**Como fazer**
Troque "sobrepeso" por "excesso de peso" no trecho do texto sobre peso e envelhecimento do cérebro que começa com as palavras "A pesquisa, conduzida" e termina com "a deterioração cognitiva.". Escreva o trecho inteiro de novo com essa troca.

**Texto**
====

O terceiro eixo de avaliação envolveu as chamadas funções executivas, habilidades relacionadas à organização e execução de tarefas. Para isso, foi utilizado um teste de trilhas, em que os participantes precisavam alternar letras e números em ordem crescente. O tempo necessário para completar a tarefa foi o principal critério de análise: quanto menor, melhor o desempenho.

Os resultados indicaram que indivíduos que apresentaram aumento contínuo de peso desde os primeiros anos de vida obtiveram, de forma geral, desempenho inferior nos testes cognitivos em comparação com aqueles que mantiveram estabilidade no peso. A diferença mais significativa foi observada na faixa de memória, um dos primeiros domínios afetados por quadros neurodegenerativos.

A pesquisa, conduzida em três fases de avaliação cognitiva, demonstrou que indivíduos que passaram de peso normal para sobrepeso, de abaixo do peso para normal, ou que permaneceram com sobrepeso apresentaram um envelhecimento cerebral antecipado de 4,6, 4,9 e 6,5 anos, respectivamente, em comparação com aqueles que mantiveram o peso normal de forma estável.

O acúmulo de peso ao longo da vida está relacionado a um risco aumentado de doenças cardiovasculares, que afetam diretamente a saúde cerebral. Além disso, condições frequentemente associadas à obesidade, como inflamação crônica, alterações hormonais e o acúmulo da proteína beta-amiloide, um marcador do Alzheimer, também podem contribuir para a deterioração cognitiva.

Os efeitos foram mais pronunciados entre mulheres e pessoas negras ou pardas, enquanto homens brancos não apresentaram associações relevantes. As diferenças entre os grupos sugerem a influência de múltiplos fatores além da biologia individual.

No caso das mulheres, especialistas apontam que variações fisiológicas no desenvolvimento de doenças cardiovasculares, somadas ao subtratamento de condições como hipertensão e diabetes, podem agravar os riscos cognitivos. Já entre indivíduos negros e pardos, pesquisadores destacam a interação entre fatores biológicos e determinantes sociais, como a qualidade da educação, o acesso desigual à saúde e a presença de racismo estrutural.

====

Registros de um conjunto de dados
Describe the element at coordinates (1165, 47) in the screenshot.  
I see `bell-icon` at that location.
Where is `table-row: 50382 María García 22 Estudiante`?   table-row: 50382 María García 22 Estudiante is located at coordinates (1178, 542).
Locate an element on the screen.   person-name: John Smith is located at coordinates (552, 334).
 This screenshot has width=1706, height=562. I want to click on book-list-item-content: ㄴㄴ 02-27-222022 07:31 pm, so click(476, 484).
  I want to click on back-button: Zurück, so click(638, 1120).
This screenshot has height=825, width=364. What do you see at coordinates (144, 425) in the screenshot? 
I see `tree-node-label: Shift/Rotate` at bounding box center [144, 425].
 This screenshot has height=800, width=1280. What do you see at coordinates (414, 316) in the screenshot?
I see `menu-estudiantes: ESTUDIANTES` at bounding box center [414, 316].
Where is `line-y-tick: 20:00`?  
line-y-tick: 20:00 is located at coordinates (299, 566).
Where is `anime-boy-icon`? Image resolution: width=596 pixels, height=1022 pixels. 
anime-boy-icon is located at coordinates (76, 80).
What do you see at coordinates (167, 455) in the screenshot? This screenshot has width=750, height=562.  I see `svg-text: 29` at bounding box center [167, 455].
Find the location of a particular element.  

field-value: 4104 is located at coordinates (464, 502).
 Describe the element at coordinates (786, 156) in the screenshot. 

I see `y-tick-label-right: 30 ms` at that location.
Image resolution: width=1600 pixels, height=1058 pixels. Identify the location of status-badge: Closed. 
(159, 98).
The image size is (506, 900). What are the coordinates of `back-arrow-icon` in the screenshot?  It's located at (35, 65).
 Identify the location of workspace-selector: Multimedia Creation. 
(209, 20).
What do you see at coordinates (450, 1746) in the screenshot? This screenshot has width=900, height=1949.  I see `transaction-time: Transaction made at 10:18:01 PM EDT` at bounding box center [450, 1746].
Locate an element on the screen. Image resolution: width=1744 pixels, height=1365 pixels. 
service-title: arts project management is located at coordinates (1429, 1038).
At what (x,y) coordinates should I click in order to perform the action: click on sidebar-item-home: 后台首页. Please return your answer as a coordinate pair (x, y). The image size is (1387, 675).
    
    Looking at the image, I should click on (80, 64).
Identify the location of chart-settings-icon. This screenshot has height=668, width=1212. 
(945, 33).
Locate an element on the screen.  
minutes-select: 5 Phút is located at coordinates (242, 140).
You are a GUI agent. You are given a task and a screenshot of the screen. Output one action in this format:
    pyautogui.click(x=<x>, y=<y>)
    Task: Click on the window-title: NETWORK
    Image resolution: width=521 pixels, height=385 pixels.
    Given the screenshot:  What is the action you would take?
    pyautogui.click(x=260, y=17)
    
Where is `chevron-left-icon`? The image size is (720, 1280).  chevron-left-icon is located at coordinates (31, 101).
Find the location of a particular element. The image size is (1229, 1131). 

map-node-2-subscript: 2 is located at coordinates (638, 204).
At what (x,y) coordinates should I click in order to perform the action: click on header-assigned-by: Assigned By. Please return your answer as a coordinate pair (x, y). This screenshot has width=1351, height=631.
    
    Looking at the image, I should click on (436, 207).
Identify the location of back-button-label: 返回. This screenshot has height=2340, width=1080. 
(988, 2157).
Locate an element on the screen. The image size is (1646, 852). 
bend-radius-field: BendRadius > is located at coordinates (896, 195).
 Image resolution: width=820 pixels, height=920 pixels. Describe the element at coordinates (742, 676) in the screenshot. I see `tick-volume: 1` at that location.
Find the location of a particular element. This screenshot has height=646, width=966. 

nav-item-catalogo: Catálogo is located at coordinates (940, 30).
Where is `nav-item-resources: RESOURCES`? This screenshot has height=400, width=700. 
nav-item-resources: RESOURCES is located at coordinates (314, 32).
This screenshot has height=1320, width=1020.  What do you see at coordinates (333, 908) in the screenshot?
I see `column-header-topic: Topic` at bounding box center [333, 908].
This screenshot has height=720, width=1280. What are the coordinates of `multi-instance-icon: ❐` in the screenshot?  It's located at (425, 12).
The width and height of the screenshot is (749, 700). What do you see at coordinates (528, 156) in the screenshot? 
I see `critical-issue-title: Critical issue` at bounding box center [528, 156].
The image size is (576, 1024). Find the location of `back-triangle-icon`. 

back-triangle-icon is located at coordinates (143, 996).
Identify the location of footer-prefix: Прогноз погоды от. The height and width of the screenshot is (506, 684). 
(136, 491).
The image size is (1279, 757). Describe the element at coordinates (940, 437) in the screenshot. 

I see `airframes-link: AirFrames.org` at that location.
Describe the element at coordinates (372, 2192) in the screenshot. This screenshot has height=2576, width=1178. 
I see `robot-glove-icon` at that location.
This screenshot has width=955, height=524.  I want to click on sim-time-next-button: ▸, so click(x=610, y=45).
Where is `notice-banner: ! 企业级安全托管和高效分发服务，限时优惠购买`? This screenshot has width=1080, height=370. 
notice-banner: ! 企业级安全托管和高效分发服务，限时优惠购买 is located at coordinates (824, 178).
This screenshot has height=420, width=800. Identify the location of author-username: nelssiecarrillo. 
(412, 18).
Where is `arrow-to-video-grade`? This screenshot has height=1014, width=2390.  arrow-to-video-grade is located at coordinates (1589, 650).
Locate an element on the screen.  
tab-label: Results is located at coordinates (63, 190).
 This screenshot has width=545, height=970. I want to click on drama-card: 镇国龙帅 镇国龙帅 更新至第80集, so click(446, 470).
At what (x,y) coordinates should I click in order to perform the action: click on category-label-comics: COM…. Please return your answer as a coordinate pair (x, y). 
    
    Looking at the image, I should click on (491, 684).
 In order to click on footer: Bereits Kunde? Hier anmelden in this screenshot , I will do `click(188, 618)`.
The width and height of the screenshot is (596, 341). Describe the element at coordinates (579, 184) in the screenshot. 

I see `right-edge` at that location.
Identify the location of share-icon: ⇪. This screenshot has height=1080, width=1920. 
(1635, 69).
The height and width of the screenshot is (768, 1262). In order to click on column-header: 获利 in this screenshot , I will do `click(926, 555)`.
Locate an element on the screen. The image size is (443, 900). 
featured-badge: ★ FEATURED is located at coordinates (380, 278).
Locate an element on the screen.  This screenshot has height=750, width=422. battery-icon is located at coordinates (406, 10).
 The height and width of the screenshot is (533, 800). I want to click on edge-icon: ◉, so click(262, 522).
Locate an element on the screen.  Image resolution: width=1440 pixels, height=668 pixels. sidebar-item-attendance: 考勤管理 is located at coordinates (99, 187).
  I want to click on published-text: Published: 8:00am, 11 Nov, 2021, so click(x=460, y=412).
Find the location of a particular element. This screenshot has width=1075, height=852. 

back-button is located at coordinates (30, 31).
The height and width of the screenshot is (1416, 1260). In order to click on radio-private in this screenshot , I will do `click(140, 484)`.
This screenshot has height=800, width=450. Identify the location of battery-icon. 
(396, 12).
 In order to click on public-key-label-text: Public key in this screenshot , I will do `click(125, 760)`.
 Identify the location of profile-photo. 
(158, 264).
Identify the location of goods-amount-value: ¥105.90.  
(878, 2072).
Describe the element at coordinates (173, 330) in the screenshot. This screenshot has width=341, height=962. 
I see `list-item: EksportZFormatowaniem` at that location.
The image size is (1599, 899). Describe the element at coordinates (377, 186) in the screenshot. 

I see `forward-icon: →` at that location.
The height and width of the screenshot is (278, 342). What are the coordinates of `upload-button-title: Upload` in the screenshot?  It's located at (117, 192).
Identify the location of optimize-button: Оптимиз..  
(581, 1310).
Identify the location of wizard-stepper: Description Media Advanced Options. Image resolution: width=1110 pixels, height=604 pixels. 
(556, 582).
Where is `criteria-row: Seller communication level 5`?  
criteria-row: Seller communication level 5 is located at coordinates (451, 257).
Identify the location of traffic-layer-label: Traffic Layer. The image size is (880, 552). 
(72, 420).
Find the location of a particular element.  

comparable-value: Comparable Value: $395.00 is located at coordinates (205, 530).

====

**Resultado**
A pesquisa, conduzida em três fases de avaliação cognitiva, demonstrou que indivíduos que passaram de peso normal para excesso de peso, de abaixo do peso para normal, ou que permaneceram com excesso de peso apresentaram um envelhecimento cerebral antecipado de 4,6, 4,9 e 6,5 anos, respectivamente, em comparação com aqueles que mantiveram o peso normal de forma estável.

O acúmulo de peso ao longo da vida está relacionado a um risco aumentado de doenças cardiovasculares, que afetam diretamente a saúde cerebral. Além disso, condições frequentemente associadas à obesidade, como inflamação crônica, alterações hormonais e o acúmulo da proteína beta-amiloide, um marcador do Alzheimer, também podem contribuir para a deterioração cognitiva.